The uDraw game tablet is a pretty impressive little gadget, and THQ has landed on a product that is proven at retail shelves.

As it is, though, it’s also a device whose potential currently outstrips the reality. There are some very big things that we would like to see added to, or altered regarding the software available on the tablet before it’s an absolute must have. Unfortunately, some of those updates or additions would never justify the expense of putting together additional retail software. Thankfully, by harnessing DLC or PSN/ XBLA for cheap software downloads, it’s still easy to hope we might see some good things happen there.

The first, and most important one, is that THQ implements a better way to export your completed art work. As nice as it is to have a website set up to show off your art works to the world, mandating that you go through the World of uDraw site is a very clunky way of doing things. A simple bit of free DLC to include an “export to email” option will fix this.

Another way THQ could go about that is build in upload support for some of the more established art sites. Partnerships with Deviantart or Flickr to bring some social networking to the experience would help. Art is, after all, a social experience first and foremost, and most people who would be interested in a drawing tablet would already have Deviantart accounts.

It would be good if THQ, or a content partner, could make more useful art lessons, too. Perhaps people could download “packs” of them, or THQ could publish a range of art lessons covering a variety of different art styles – portraits, cartoons, etc. Simply giving a casual artist or complete newcomer a full suite of art tools with bare bones tutorials doesn’t do a great job at encouraging them to practice. As a newbie myself, I know this from experience.

Another potential for the tool and software is in animation. On the Nintendo DSi, a little free downloadable called “Flipnote Studio,” despite being incredibly limited, was a monster hit for the DSi. The Flipnote community on Hatena (which hosts anyone’s Flipnotes) is still popular and well-supported, with people making short, basic animations.

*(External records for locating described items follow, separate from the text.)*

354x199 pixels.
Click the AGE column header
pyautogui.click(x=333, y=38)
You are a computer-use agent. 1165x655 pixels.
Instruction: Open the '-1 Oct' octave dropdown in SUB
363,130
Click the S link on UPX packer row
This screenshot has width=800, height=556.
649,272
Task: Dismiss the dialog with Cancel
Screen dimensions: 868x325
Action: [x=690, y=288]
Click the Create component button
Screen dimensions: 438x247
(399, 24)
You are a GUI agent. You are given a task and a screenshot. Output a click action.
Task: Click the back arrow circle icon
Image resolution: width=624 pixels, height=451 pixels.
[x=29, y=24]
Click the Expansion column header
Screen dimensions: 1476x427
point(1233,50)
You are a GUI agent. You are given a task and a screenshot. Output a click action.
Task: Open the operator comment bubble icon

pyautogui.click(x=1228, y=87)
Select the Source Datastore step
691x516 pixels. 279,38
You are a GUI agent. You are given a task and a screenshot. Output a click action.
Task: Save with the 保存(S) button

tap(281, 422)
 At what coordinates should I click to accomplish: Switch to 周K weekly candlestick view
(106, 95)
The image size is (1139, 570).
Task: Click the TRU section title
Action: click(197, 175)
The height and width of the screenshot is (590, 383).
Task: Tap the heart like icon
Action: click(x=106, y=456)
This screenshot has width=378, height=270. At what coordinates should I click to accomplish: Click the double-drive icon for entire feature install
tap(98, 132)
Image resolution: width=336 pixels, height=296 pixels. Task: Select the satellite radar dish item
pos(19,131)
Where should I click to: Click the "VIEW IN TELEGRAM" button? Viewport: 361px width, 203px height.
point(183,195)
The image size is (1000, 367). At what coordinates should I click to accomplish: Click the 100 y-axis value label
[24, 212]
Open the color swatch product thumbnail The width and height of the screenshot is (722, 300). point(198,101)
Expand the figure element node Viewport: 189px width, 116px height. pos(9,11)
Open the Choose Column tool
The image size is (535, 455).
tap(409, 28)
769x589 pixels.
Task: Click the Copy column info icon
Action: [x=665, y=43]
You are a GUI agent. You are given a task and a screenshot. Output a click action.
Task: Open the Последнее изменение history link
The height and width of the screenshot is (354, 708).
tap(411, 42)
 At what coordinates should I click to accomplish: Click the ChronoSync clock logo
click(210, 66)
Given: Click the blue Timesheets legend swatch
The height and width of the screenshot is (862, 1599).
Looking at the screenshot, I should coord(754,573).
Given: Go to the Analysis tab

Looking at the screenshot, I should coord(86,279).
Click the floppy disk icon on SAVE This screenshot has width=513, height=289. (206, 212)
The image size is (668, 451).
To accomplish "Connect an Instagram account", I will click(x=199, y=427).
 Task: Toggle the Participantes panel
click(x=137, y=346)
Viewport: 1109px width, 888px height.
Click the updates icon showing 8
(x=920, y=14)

There’s no reason that basic idea couldn’t be built out for uDraw, with (preferably) a YouTube export option.

The stylus-and-tablet setup also opens the door for a wide range of creative software to make the move to the PSN. Also on the DSi/ 3DS is a range of music-creation software called “Rytmik.” While you don’t make the music yourself, by arranging and creating samples within the application you can end up with some pretty interesting music tracks. This is something you wouldn’t want to use a regular controller for (it’s too clunky), and holding a Move controller to create full length tracks would be tiring in the extreme. uDraw tablet would be a natural solution to both issues.

There’s a lot of potential for uDraw to be more than a basic art program with some silly games attached to it (unfortunately what happened to the Wii game). The potential is there for a full suite of creativity that, because it’s fun to do on a console, would get people making stuff on their TVs.

We can only hope THQ realises this potential and makes use of PSN to enable it.